Hauptforderung der Redner:innen: Die politische Blockade aufheben
KJK verurteilt Frankreich und Deutschland
In einer Erklärung der Gemeinschaft der Frauen Kurdistans (KJK) wurde auf die Untätigkeit der bundesdeutschen Sicherheitsbehörden im Fall des Attentäters Ömer Güney, der jahrelang in Bayern lebte und in seinem Umfeld und bei den Behörden als „Waffennarr“ bekannt war, sowie hinsichtlich seines Komplizen Ruhi Semen, der bis zuletzt bei DITIB in Deutschland aktiv war. „Damit ist nicht nur Frankreich verantwortlich für die verweigerte Gerechtigkeit, sondern auch Deutschland“, hieß es in dem Statement.
Ian Brossat: Kurd:innen sind keine Terroristen.
Die Kommunistische Partei Frankreichs (PCF) wurde auf der Demonstration von einer Delegation vertreten, der unter anderem der nationale PCF-Sprecher und Stellvertreter der Bürgermeisterin von Paris, Ian Brossat, der französische Senatsvizepräsident Pierre Laurent und die Senatorin Laurence Cohen, unter deren Schirmherrschaft das jährlich ausgerichtete Fidan-Doğan-Festival stattfindet, angehörten. Im Namen der Abordnung sprach Brossat. Der Politiker erklärte, das kurdische Volk nehme eine „Vorbildfunktion“ für das Zusammenleben der Völker im Nahen und Mittleren Osten ein. „Trotz dieser nicht zu leugnenden Tatsache werden sie als terroristisch gebrandmarkt. Und zwar von jenen, die die wahren Terroristen sind und Terrorakte am kurdischen Volk verüben. Das werden wir nicht akzeptieren. Die Regierung dieses Landes muss sich diesem Unrecht entgegenstellen und den drei in Paris ermordeten kurdischen Frauen Sakine Cansız, Fidan Doğan und Leyla Şaylemez Gerechtigkeit widerfahren lassen“, forderte Brossat.
Féraud: Geheimhaltungsverfügung aufheben
Senator Rémi Féraud von der Sozialistischen Partei Frankreichs war ebenfalls anwesend. Der Politiker setzt sich intensiv dafür ein, dass die Geheimhaltungsverfügung über der Ermittlungsakte zum Dreifachmord von Paris aufgehoben wird und hat bereits mehrfach entsprechende Anfragen im Senat eingereicht. „Die Regierung muss endlich aktiv werden gegen die Einstufung von höchst relevanten Informationen als Staatsgeheimnis. Nur so gelingt es, Gerechtigkeit widerfahren zu lassen. Unser dahingehender Kampf wird weitergehen“, sagte Féraud.
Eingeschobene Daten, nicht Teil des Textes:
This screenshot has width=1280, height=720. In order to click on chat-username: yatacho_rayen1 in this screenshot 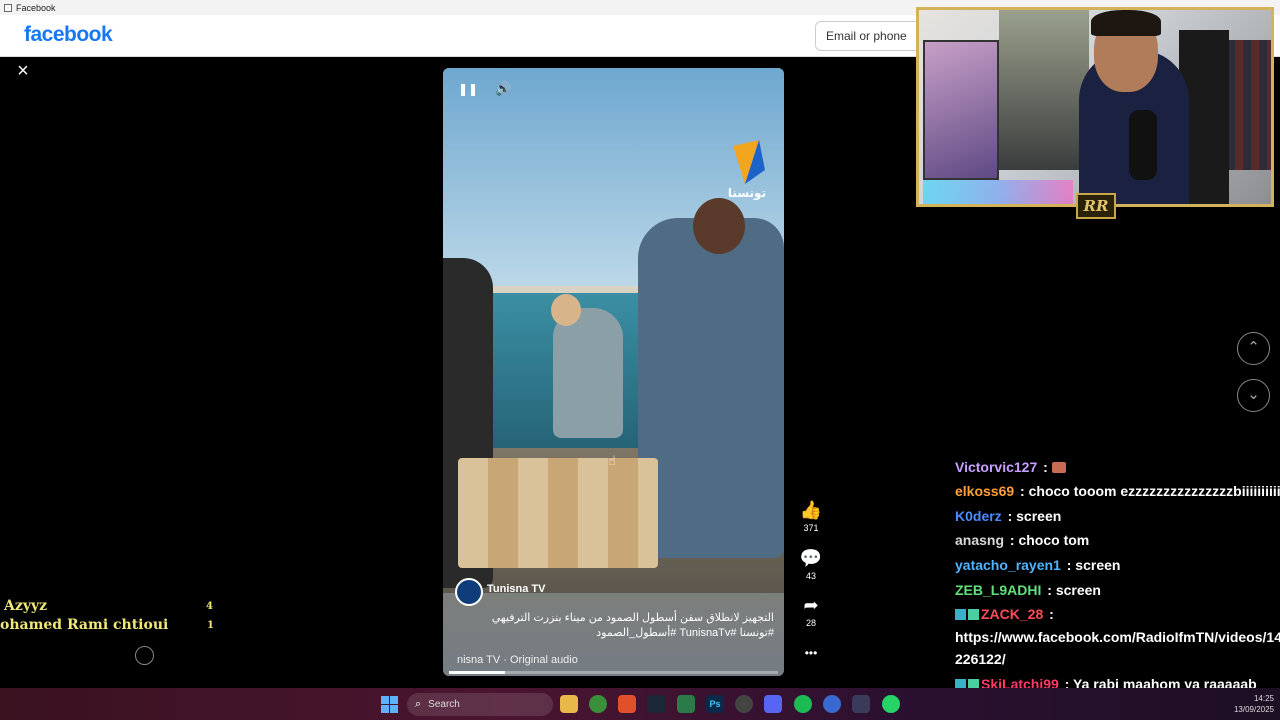, I will do `click(1008, 565)`.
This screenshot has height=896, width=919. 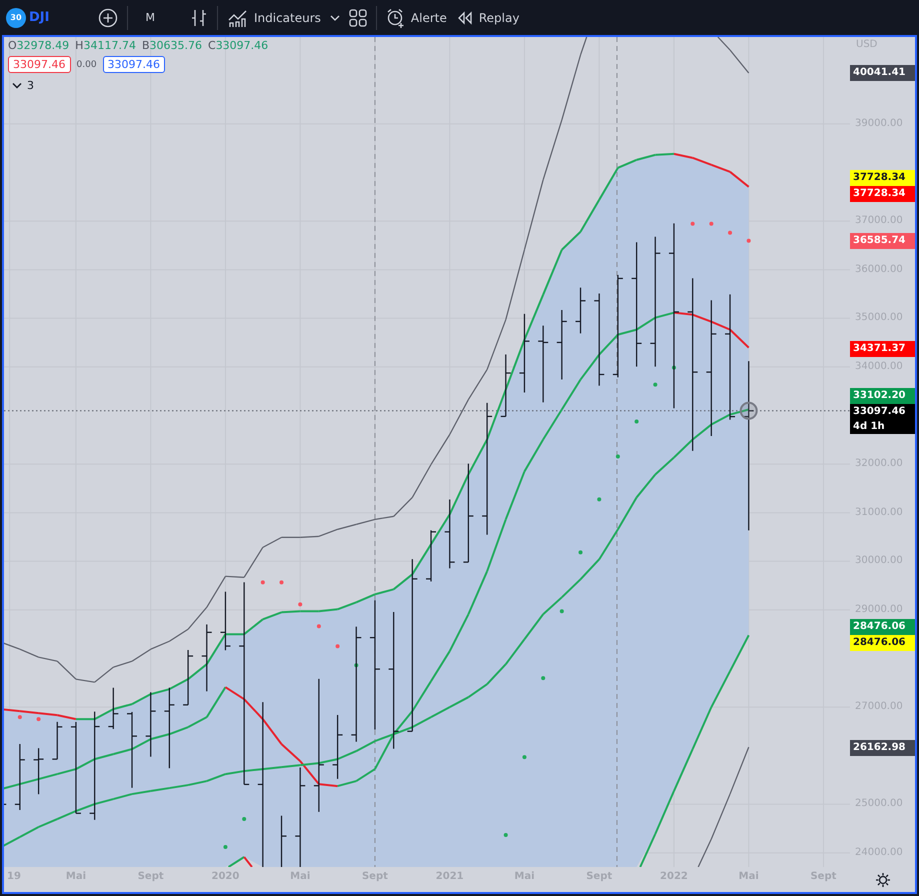 What do you see at coordinates (199, 18) in the screenshot?
I see `bar-chart-icon` at bounding box center [199, 18].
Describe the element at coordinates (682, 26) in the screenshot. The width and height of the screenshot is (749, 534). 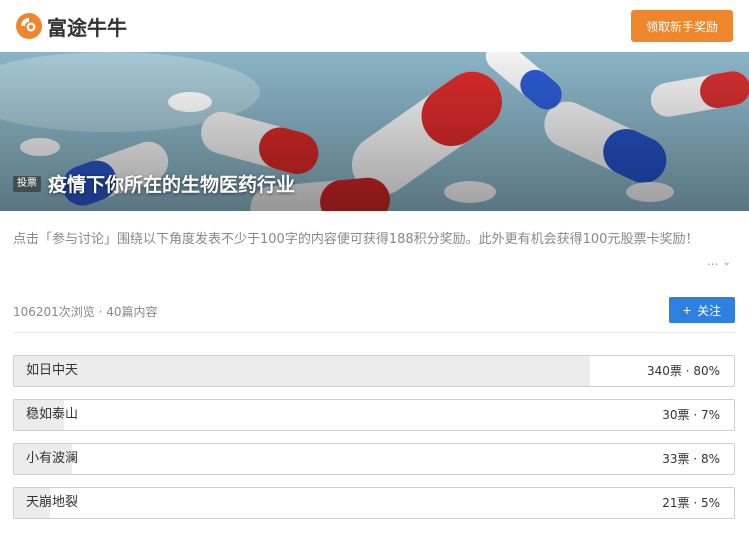
I see `claim-reward-button: 领取新手奖励` at that location.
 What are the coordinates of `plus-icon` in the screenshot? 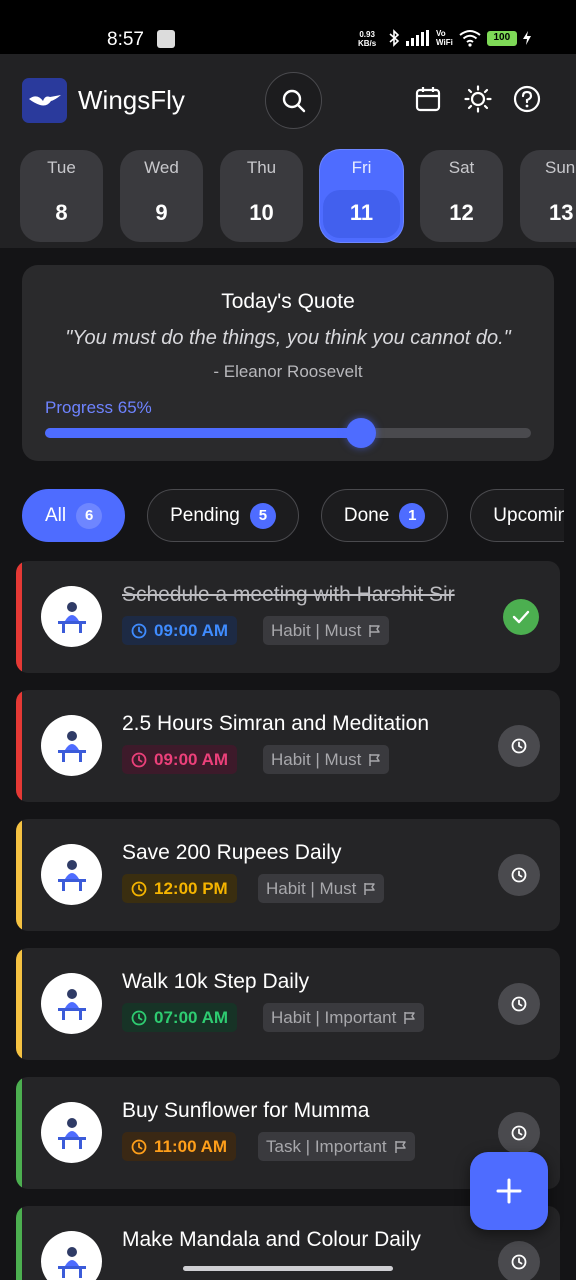 It's located at (509, 1191).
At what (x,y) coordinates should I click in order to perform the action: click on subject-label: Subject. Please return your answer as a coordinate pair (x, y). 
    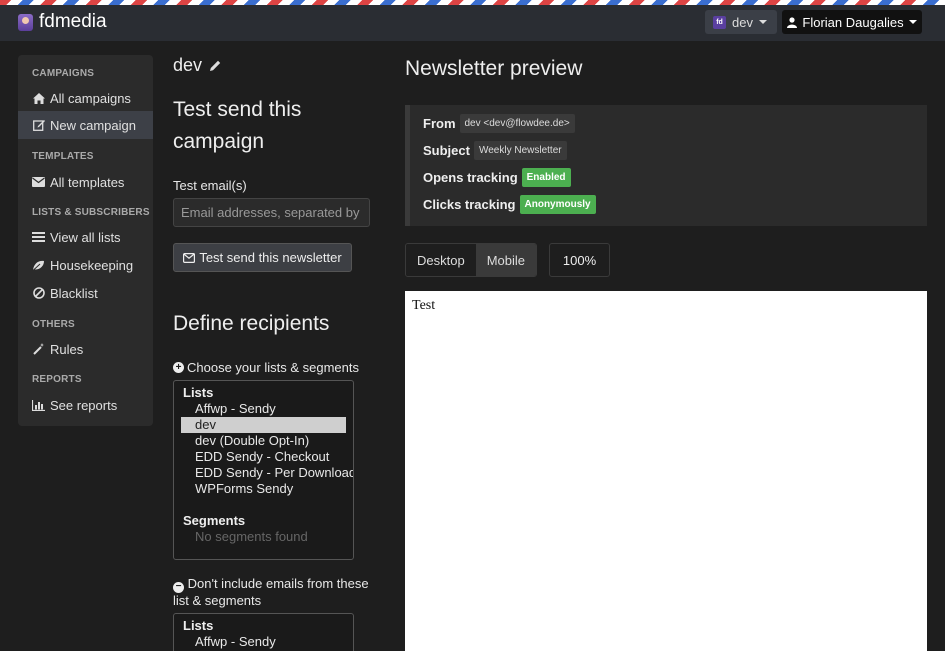
    Looking at the image, I should click on (446, 150).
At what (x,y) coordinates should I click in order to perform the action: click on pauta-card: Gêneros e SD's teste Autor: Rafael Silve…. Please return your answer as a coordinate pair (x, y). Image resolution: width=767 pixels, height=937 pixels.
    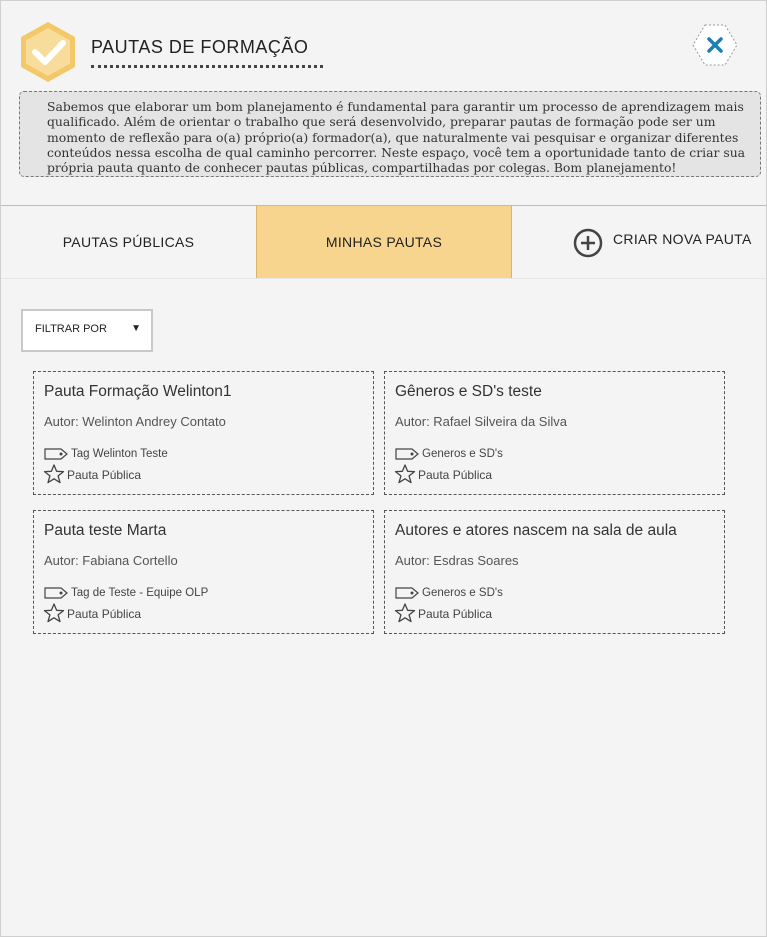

Alexandra Cordebard: Zweifel an der Wirksamkeit der Justiz
Alexandra Cordebard, Bürgermeisterin des 10. Bezirks von Paris, bezeichnete den Mord an Sakine Cansız, Fidan Doğan und Leyla Şaylemez als „Angriff auf das kurdische Volk“. Jeder Tag, an dem es keine Entwicklungen gibt, lasse neue Zweifel an der Wirksamkeit der Justiz aufkommen, sagte die Politikerin. „Wir können nicht zulassen, dass dieser Fall ungelöst bleibt. Wer hat diese Frauen getötet und wer hat den Mord angeordnet? Diese Fragen dürfen nicht unbeantwortet bleiben.“
Nach weiteren Redebeiträgen endete die Kundgebung mit einem Gedenkkonzert der kurdischen Sängerin Meral Alkan.